Views expressed in opinion columns are the author's own.

Cultural appropriation — two words that rightfully stir up a great deal of emotion. In fact, I was initially hesitant to write about this topic because I myself struggle with the concept.

As a woman of Indian heritage, I see no shortage of American celebrities using facets of my culture to 'exotify' work they're trying to sell. Look no further than Selena Gomez, who donned a bindi while performing her hit song "Come & Get It," or Iggy Azalea, who went all out in a red sari and an entourage of Bollywood backup dancers for her "Bounce" music video.

I struggle with cultural appropriation because I am not sure whether I should be offended or flattered. Are these celebrities showing appreciation for an ancient culture, or are they merely choosing the glittery aspects to use as a costume for their entertainment? Do they know the historical and religious significance of the clothing and accessories they're wearing? Is this cultural appropriation or cultural sharing?
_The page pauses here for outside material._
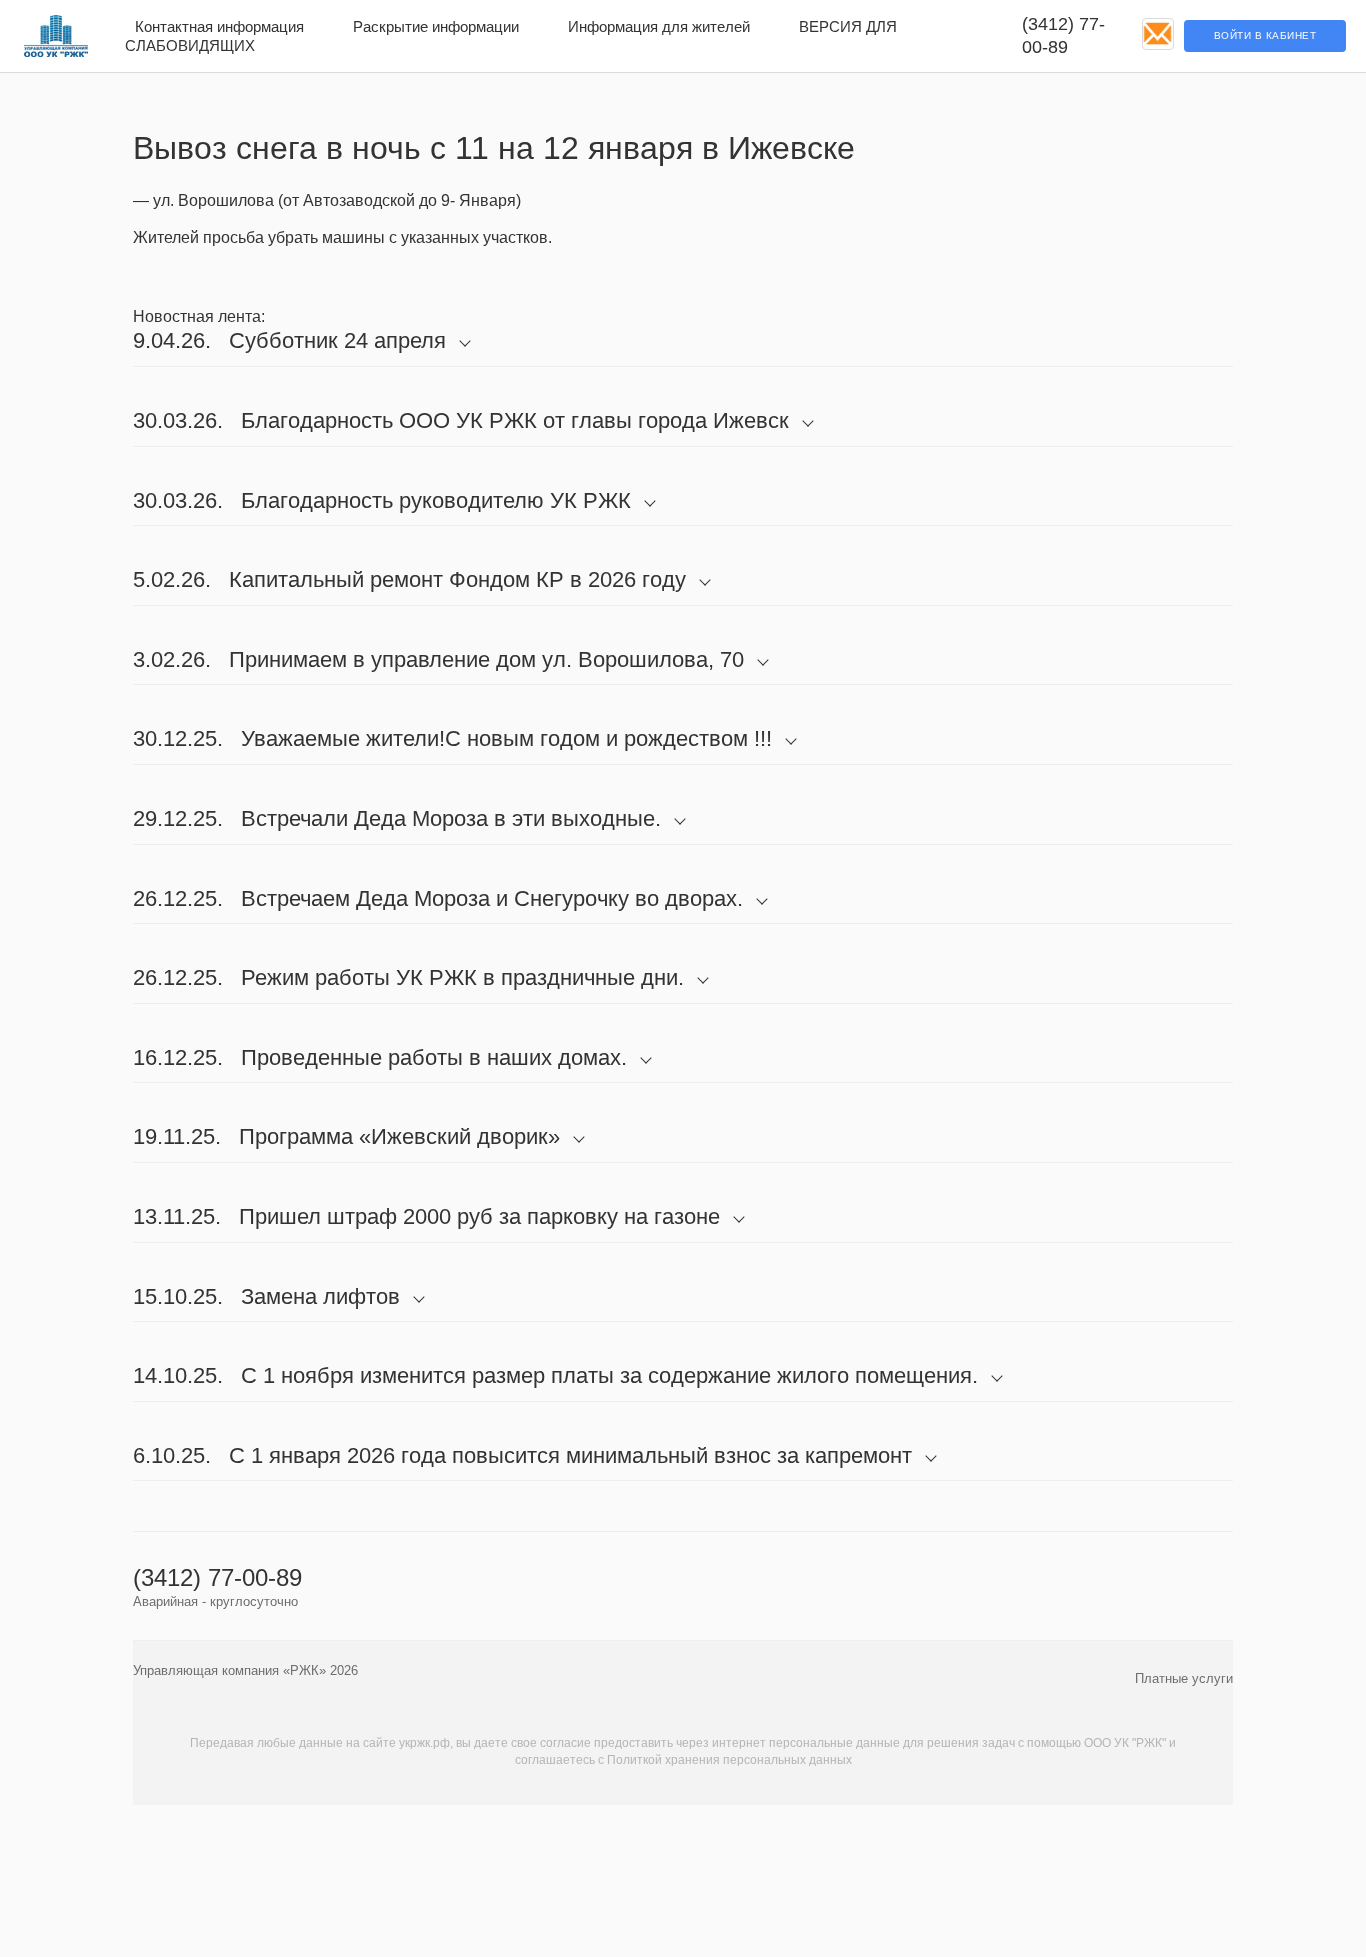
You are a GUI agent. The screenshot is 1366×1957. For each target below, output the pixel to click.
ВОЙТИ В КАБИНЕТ (1265, 35)
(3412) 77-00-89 (1063, 35)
These are the questions I was struggling with when I decided to have a conversation with some family members — after all, who knows Indian culture better than people born and raised in India?
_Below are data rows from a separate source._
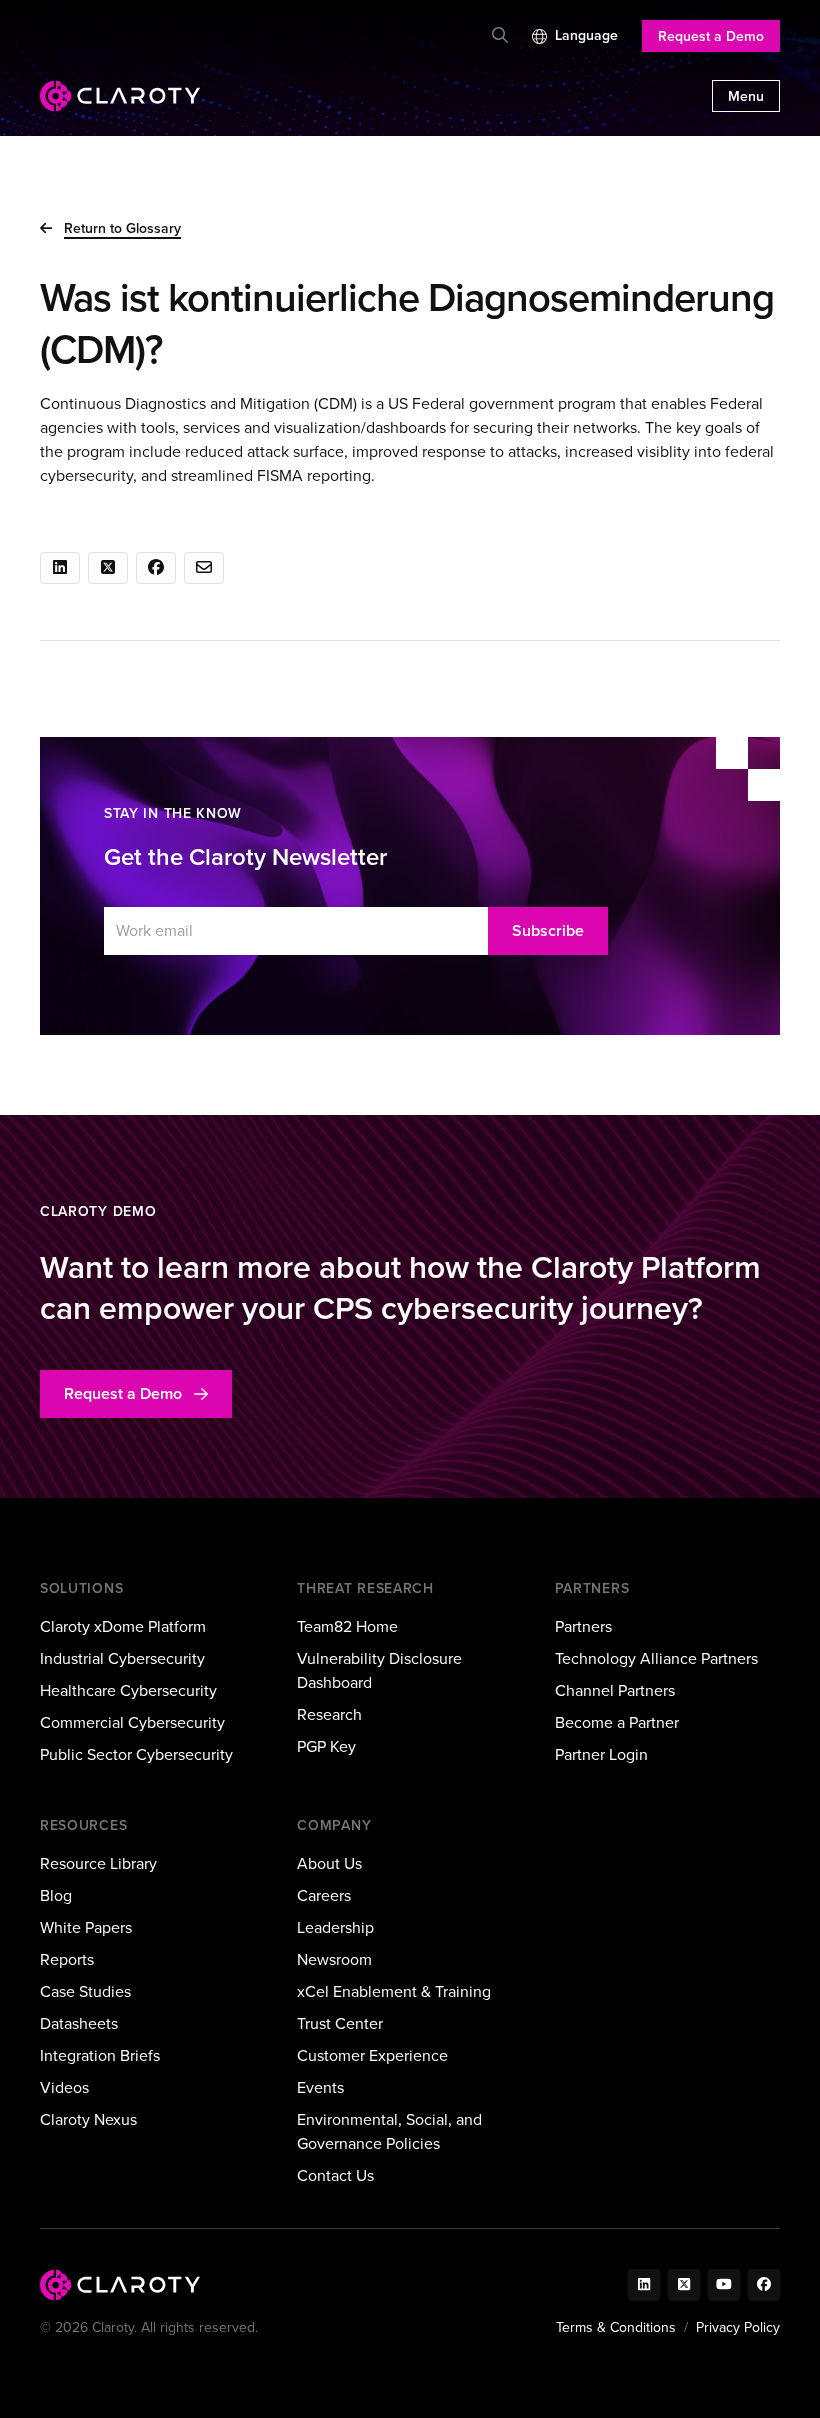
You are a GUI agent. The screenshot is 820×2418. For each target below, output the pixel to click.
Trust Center (340, 2023)
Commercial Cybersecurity (132, 1722)
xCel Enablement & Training (394, 1991)
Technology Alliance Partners (656, 1658)
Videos (64, 2087)
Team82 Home (347, 1626)
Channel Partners (615, 1690)
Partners (583, 1626)
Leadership (335, 1927)
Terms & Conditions (616, 2327)
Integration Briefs (100, 2055)
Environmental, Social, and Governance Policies (389, 2131)
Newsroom (334, 1959)
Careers (324, 1895)
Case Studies (85, 1991)
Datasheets (79, 2023)
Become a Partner (617, 1722)
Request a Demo (711, 36)
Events (320, 2087)
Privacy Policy (738, 2327)
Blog (56, 1895)
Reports (67, 1959)
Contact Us (335, 2175)
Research (329, 1714)
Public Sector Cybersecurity (136, 1754)
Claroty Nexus (88, 2119)
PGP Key (326, 1746)
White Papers (86, 1927)
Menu (746, 96)
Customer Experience (372, 2055)
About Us (329, 1863)
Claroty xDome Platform (123, 1626)
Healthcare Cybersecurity (128, 1690)
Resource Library (98, 1863)
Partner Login (601, 1754)
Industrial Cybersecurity (122, 1658)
To my surprise, no one in my family was particularly bothered by the idea of appropriation. Most of them didn't care Gomez was wearing a bindi; some relatives were even pleased that Americans are interested in our traditions.

But the whole conversation still didn't settle with me. I don't believe the use of Indian culture in Hollywood is intended to grow a deeper understanding of Indian heritage and traditions. Celebrities like Selena and Iggy superficially use facets of my culture.

I understand my family's reasons for not being offended. Like many other people in the United States, my parents and grandparents are immigrants. My family moved to this country during a time when many didn't accept their immigrant status (which unfortunately is still an issue today). They spent years assimilating into American culture because they were already marginalized and deemed "un-American" for their physical appearance and accents. Now that the mainstream media is showing some fascination with the Indian culture they had to conceal, my family somewhat embraces the appropriation.

Yet that is where I see a problem. Why do we have to validate our own culture through people who don't understand it? A sari and a bindi are not fun costumes to play dress-up in; they have been part of Indian women's daily lives for centuries. Don't get me wrong — I am not against cultural exchange. In fact, I embrace learning about traditions and beliefs that are different than mine. What I am against, however, is using tradition as shallow entertainment.